The rarely exposed vertical dimension in arcs is typically the direction where the greatest chemical and physical evolution occurs in ascending magmas. One location exposing this vertical direction is in a tilted crustal section located in the Transverse Ranges of southern California, where the Mesozoic Cordilleran arc is exposed from 0-30 km depth. Here, we observe upper crustal granites-granodiorites as both blobby and tabular plutons, a mid-crustal (15-20 km depth) sheeted complex with meter-thick layers ranging from gabbro to garnet granite, and lower crustal diorite-tonalites. Though there is some range in silica, overall, magma compositions beneath and within the sheeted complex are distinctly more mafic than those in the upper crust.

While sheeted complexes are found in other tilted arc exposures (e.g. Cascades), their role, significance, and depth in the crust remain uncertain. Compared to individual plutons, these sheeted complexes are larger, tabular, and contain sheets that vary widely in age, composition (gabbros to granites) and texture (cumulate to aplitic to pegmatitic). Associated with the cores of orogenic belts or significant tectonic boundaries and found at mid-crustal depths, these complexes are potentially fundamental in the structure of arcs.
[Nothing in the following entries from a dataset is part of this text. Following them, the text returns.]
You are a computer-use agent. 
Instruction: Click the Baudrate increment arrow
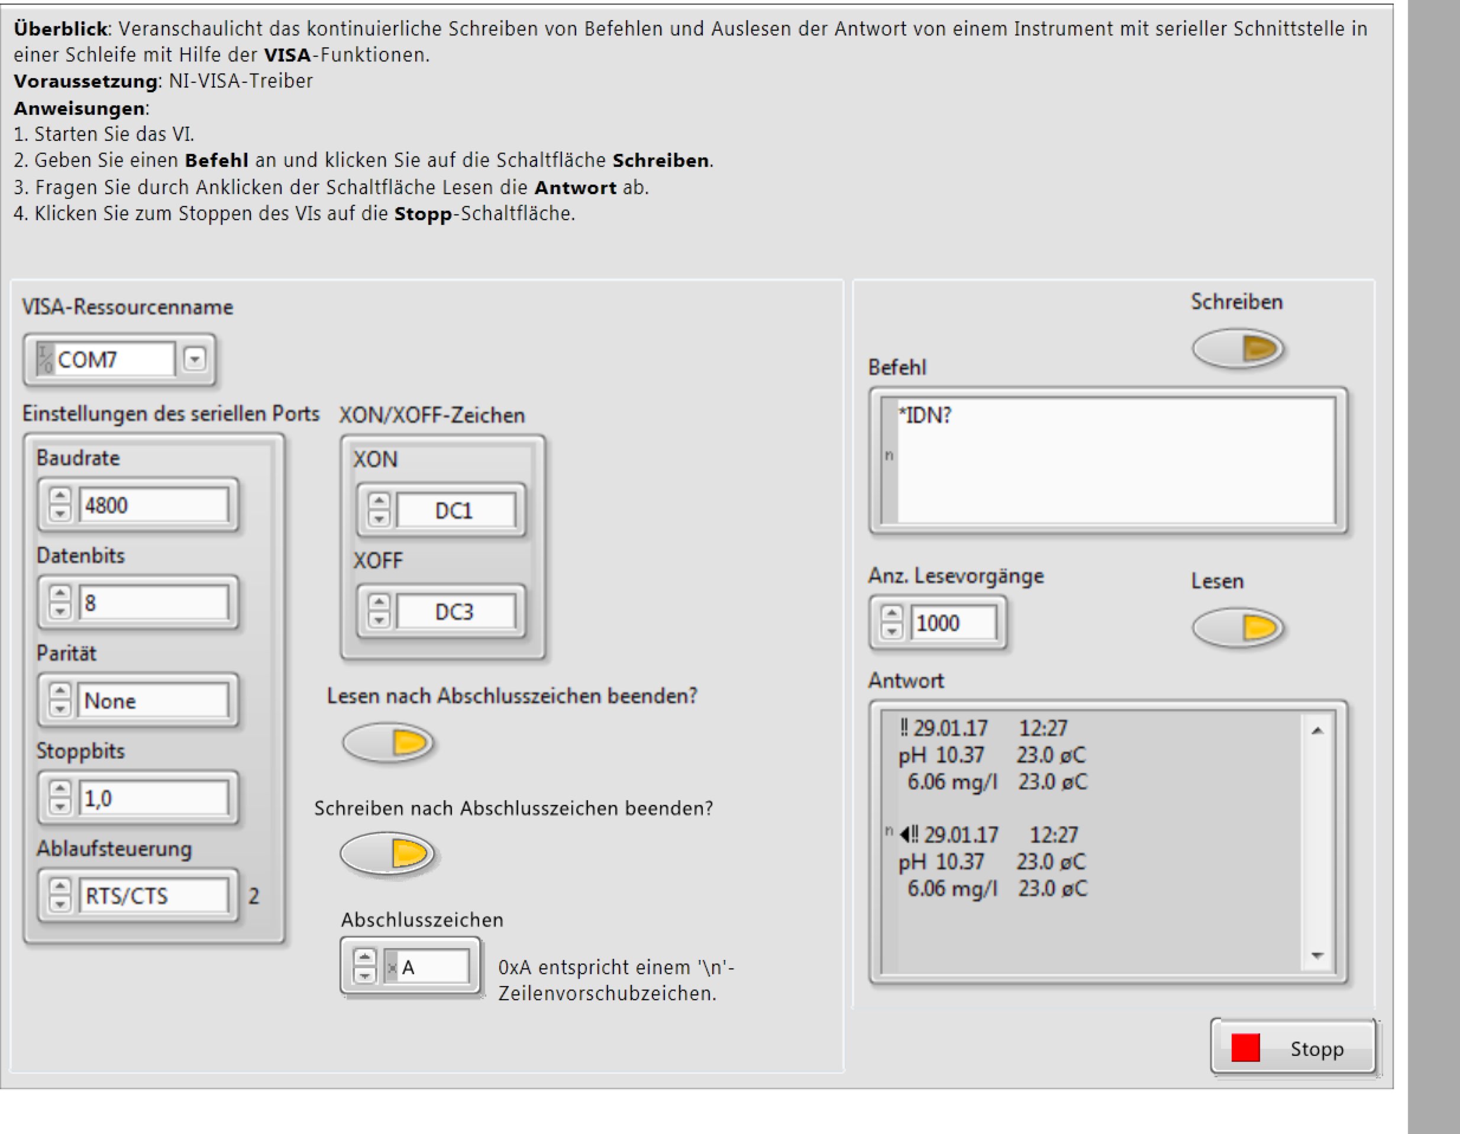pyautogui.click(x=60, y=497)
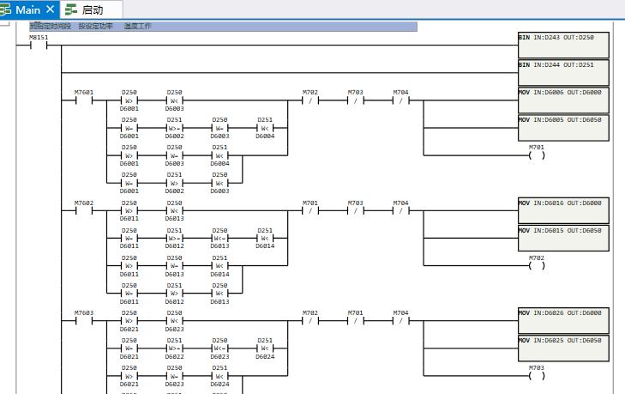Select the MOV IN:D6006 OUT:D6000 block
The image size is (625, 394).
tap(562, 100)
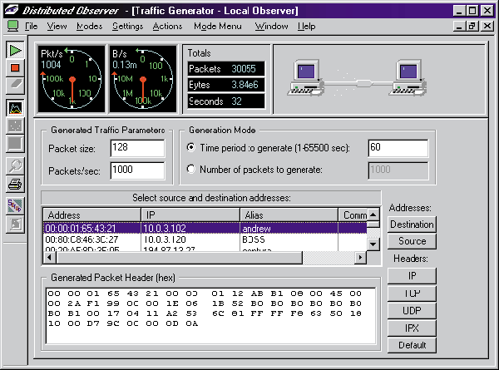Click the Packet size input field

point(139,148)
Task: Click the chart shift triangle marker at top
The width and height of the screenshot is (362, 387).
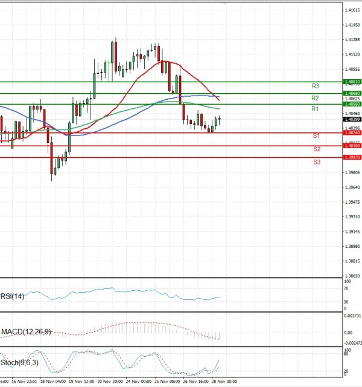Action: point(226,3)
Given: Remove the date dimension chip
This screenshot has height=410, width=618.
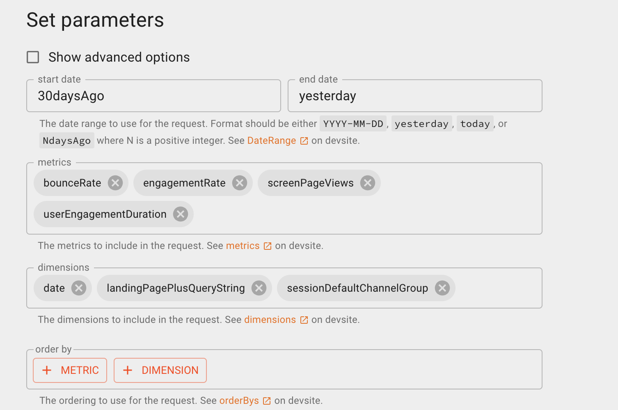Looking at the screenshot, I should (x=79, y=288).
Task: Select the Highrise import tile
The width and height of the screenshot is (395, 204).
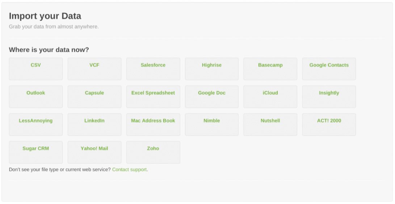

Vertical differentiation in the Transverse Ranges arc is focused in the sheeted complex. While a variety of differentiation processes are likely occurring simultaneously, filter pressing in sheets may be controlling which magmas rise higher in the crust, as hornblende cumulates within sheets suggest. The large surface to volume ratio of individual sheets may facilitate assimilation of host rock or pre-existing sheets. However, this may also result in rapid cooling, either driving the system below the solidus or creating a critical crystal saturation for filter pressing or any other method of melt-crystal separation to take place. The sheeted complex also has evidence of magma mingling, mixing, and storage. It is not yet clear how the sheets have been emplaced, as exposure is discontinuous from Cenozoic brittle faulting, or how upper-level granite plutons have moved through or emerged from this zone.